Em relação à atuação do Ministério da Fazenda, os deputados entendem que ela é insuficiente. Eles registram que “a omissão questionada é concreta” e que “o que falta é a medida específica para transmissões esportivas ao vivo, ambiente em que a chamada para ação é inerente ao formato da publicidade”.

Os parlamentares dão eco a críticas feitas contra a massiva divulgação de bets em transmissões ao vivo da Copa do Mundo nas redes sociais ao longo das últimas semanas. Os críticos apontam especialmente anúncios promovidos diretamente pelos comentaristas esportivos.

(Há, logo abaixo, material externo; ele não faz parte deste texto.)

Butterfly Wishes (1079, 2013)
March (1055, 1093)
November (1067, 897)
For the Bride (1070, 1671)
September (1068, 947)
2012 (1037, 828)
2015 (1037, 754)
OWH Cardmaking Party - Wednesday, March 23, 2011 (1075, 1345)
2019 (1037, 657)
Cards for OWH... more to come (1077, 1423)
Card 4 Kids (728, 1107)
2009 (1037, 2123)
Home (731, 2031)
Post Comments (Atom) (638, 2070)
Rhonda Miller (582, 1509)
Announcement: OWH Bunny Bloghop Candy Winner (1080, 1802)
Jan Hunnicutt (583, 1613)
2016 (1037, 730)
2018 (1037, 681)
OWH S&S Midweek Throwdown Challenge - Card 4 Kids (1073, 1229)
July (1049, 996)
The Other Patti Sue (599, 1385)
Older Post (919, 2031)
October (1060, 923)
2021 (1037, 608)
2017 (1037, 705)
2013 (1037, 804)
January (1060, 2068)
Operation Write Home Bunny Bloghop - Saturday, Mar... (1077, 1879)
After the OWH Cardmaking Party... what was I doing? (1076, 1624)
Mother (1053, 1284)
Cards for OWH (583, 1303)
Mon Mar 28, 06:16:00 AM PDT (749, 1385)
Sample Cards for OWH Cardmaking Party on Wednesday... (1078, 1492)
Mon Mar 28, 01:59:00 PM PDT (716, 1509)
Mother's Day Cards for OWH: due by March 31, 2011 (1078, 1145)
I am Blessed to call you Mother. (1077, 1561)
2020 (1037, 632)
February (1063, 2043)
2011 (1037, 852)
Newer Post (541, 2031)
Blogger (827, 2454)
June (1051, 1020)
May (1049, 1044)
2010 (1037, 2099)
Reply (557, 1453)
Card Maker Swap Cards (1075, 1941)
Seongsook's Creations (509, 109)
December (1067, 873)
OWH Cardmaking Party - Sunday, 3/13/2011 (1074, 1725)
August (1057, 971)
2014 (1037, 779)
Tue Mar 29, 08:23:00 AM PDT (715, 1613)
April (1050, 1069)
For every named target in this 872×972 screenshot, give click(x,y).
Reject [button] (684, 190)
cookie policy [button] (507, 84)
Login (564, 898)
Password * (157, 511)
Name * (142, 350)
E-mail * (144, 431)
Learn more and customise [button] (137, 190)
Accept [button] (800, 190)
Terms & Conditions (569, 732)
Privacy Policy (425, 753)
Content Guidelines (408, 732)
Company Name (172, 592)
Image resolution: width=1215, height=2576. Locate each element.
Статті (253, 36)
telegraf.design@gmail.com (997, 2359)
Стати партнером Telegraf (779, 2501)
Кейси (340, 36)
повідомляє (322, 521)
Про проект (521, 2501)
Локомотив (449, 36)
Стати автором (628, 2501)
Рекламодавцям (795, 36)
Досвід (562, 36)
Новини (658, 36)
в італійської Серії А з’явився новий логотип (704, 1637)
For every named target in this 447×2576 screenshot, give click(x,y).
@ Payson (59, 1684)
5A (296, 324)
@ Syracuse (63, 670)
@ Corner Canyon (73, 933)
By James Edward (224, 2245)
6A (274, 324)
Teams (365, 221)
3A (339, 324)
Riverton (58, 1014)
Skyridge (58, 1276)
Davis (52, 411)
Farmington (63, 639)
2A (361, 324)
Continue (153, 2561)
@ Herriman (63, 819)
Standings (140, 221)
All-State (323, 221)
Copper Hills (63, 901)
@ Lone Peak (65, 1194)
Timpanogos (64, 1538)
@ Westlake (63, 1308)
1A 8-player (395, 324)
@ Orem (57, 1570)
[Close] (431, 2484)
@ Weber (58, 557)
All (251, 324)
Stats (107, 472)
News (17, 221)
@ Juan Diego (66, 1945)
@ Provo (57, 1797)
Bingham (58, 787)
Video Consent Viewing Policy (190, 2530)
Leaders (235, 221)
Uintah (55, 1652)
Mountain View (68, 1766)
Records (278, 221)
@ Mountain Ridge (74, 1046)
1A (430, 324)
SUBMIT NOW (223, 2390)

O apresentador Casimiro Miguel, proprietário do canal CazéTV, que exibe as partidas do campeonato de forma gratuita, tem sido o principal alvo de críticas nas redes sociais por incluir nas transmissões, além dos anúncios das plataformas, estimativas de resultados de apostas relacionadas às partidas.

Na quarta-feira (24), o Ministério da Justiça abriu um processo para investigar a CazéTV por suspeita de propaganda abusiva. De acordo com o governo, três episódios motivaram a apuração — todos eles com o incentivo aos espectadores para apostar em plataformas de anunciantes.

O ministério se baseou em portaria de 2024, que veda “ações publicitárias que sugiram obtenção de ganho fácil, estimulem práticas excessivas de aposta e contenham chamadas para ação que sugiram a realização imediata de apostas”. A regra foi redigida pela Secretaria de Prêmios e Apostas, do Ministério da Fazenda.

CazéTv anuncia mudança

Pressionada, a CazéTV anunciou na quinta-feira 925) que mudará o formato das publicidades. Segundo o Estadão, a empresa afirmou em uma nota que bets seguirão padrão “mais específico e conservador”.